## GOAL OF THE EXERCISE
In the records below, find the line holding "You are a GUI" and the line holding "The height and". Set down both, with every line between them, exactly.

## RECORDS
---+---

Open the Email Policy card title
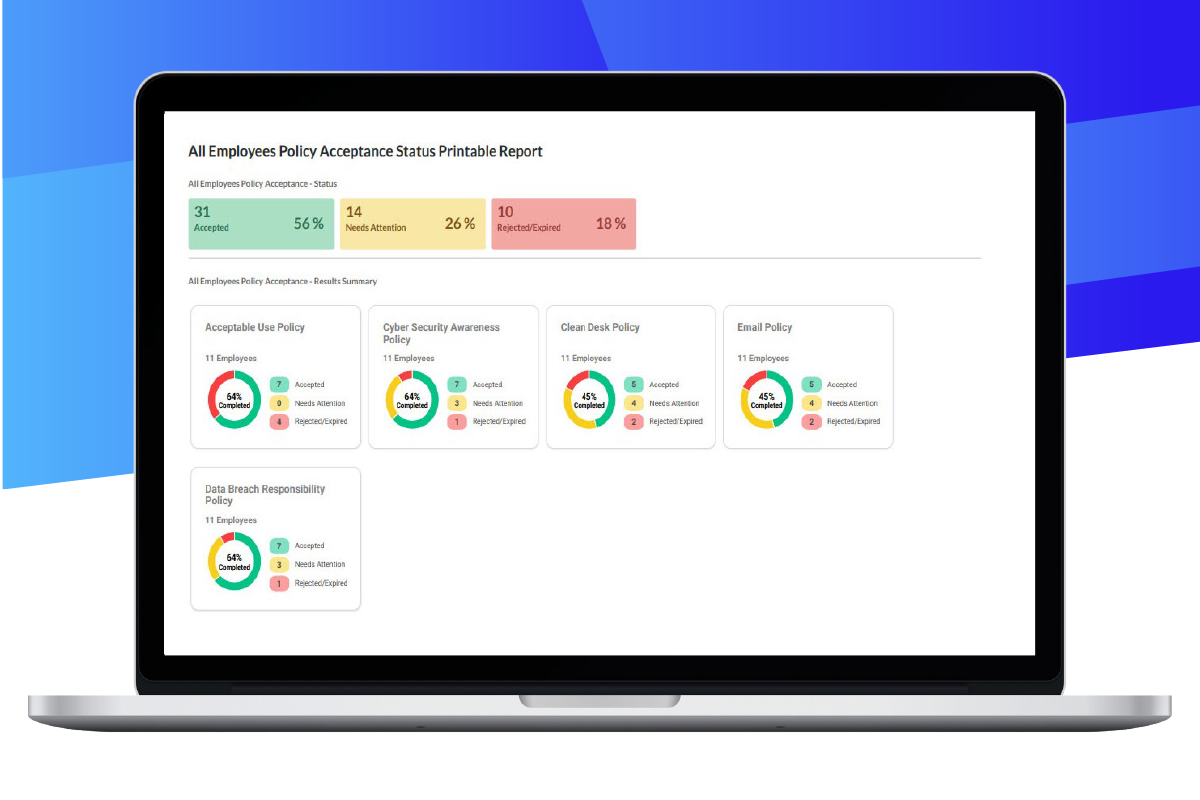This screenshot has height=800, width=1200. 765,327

---+---

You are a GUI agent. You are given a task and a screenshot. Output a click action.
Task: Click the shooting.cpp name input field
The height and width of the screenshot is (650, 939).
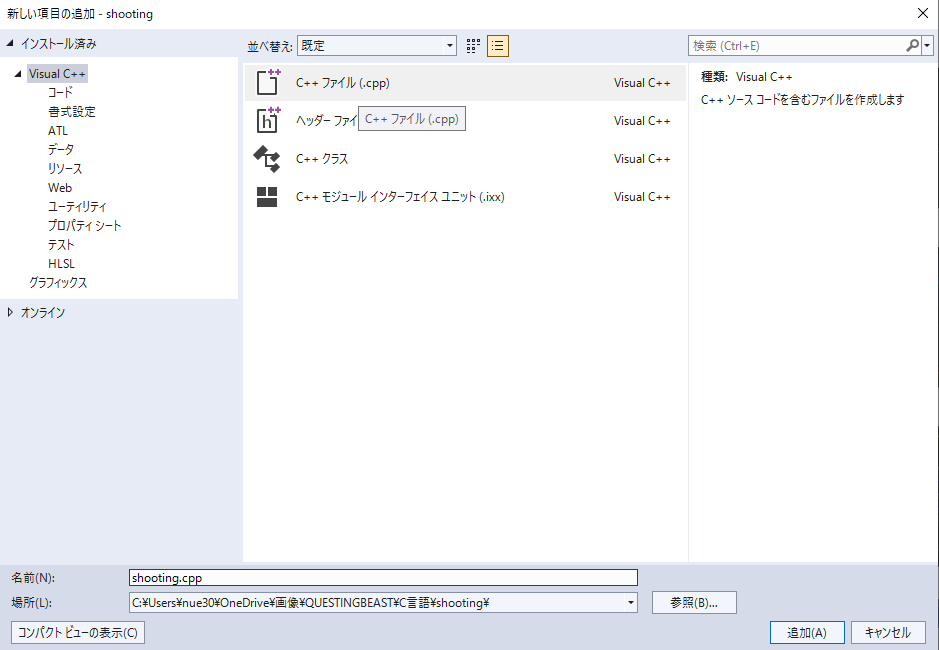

---+---

## EXPECTED ANSWER
You are a GUI agent. You are given a task and a screenshot. Output a click action.
Task: Click the shooting.cpp name input field
The height and width of the screenshot is (650, 939).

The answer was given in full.